Avec BALADA TRISTE il explore les heures sombres de la guerre civile et les conséquences d’une société marquée au fer rouge du franquisme, avec un style moins naturaliste et moins radical que son homologue anglais, préférant la métaphore grossière au choc brut et frontal. En pleine Guerre civile espagnole, un clown est recruté de force par les troupes républicaines. Cruel, il massacre des combattants nationalistes à coup de machette avant d'être arrêté puis détenu. Il ne laissera qu'une consigne à son fils, un gage ultime de bonheur: la vengeance. Des années plus tard, son fils, Javier, devenu clown à l'instar de son père est engagé dans un cirque dominé par Sergio.

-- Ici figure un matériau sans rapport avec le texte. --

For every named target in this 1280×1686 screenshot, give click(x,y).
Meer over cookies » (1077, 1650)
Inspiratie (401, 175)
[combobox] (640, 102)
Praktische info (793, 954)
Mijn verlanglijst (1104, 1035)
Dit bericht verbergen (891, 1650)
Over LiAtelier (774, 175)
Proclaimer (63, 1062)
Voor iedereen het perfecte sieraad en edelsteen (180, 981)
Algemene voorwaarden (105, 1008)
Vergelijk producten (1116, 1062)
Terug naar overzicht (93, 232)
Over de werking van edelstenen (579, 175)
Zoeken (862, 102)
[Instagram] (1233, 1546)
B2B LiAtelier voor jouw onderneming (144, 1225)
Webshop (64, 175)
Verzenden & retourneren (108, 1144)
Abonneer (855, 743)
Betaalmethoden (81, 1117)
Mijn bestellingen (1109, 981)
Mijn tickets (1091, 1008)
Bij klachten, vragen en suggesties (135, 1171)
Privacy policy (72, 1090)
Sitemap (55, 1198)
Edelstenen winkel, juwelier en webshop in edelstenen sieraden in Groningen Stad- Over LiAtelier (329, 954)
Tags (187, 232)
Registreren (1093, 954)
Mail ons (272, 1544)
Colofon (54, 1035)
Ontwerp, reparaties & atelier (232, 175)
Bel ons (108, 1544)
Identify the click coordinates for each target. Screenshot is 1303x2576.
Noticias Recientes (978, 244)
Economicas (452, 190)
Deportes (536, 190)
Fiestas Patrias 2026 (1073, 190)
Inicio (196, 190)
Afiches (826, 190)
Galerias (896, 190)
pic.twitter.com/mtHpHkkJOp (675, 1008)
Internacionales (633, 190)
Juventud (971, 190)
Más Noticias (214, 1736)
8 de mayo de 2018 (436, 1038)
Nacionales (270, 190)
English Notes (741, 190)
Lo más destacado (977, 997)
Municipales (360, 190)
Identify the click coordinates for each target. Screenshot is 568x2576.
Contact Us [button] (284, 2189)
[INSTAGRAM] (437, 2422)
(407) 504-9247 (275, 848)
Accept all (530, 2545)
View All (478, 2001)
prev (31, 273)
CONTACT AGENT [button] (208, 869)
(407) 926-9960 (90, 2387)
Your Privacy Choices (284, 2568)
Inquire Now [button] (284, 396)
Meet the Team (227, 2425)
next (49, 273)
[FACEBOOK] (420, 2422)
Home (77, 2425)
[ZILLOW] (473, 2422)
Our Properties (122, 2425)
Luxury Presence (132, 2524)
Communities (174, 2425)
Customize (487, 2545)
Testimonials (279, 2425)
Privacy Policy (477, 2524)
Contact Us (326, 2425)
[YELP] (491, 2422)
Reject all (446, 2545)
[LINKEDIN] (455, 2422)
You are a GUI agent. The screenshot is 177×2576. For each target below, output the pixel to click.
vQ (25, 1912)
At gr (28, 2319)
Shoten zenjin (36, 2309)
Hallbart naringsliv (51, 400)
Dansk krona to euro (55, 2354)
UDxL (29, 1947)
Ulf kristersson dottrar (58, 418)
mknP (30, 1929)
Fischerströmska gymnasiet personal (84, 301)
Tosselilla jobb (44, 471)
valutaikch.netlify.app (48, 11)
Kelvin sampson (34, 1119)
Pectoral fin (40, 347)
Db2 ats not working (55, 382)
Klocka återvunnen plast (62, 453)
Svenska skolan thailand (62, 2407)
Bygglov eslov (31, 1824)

Nous sommes à la fin de l'ère franquiste, en 1973. Les deux clowns, l'un triste, l'autre Auguste, vont se livrer une bataille sanglante pour conquérir le cœur d'une belle acrobate, Natalia. Avec DE LA IGLESIA on est toujours (très) loin des clichés hollywoodiens véhiculés par des images glamour. L’univers du cirque est propice a un défilé de « gueules », servi par une photographie, une intrigue et une mise en scène qui ne sont pas sans rappeler celles du « affreux, sale et méchant » (1976) de Ettore SCOLA (Dans un bidonville à Rome, Giacinto règne en tyran sur sa nombreuse famille, ou tous acceptent son autorité et sa mauvaise humeur, car le patriarche possède un magot que chacun espère lui voler).Mais la peinture au vitriol de LA IGLESIA , bien qu’extrêmement corrosive , va beaucoup plus loin dans l’émotion que son approche subversive , intronisée par la première partie (le clown combattant les républicains a la machette est jouissif !) , ne le laissait imaginer.
B.T. alterne les scènes de violence pure, de gore et de sexe, avec des scènes d’un romantisme déconcertant, un véritable ascenseur émotionnel entre rires et larmes, vagues a l’âme et haut le cœur. En deux scènes qui ouvre (le clown au sol prêt a être achevé et qui asperge son bourreau avec ses fleurs plastiques) et clôture (dans le véhicule de police l’auguste et le clown triste exacerbe leur personnage) le film ALEX DE LA IGLESIA exalte son amour du 7eme art, et avec ce BALADA TRISTE, véritable ode romantique il nous livre son œuvre la plus aboutie.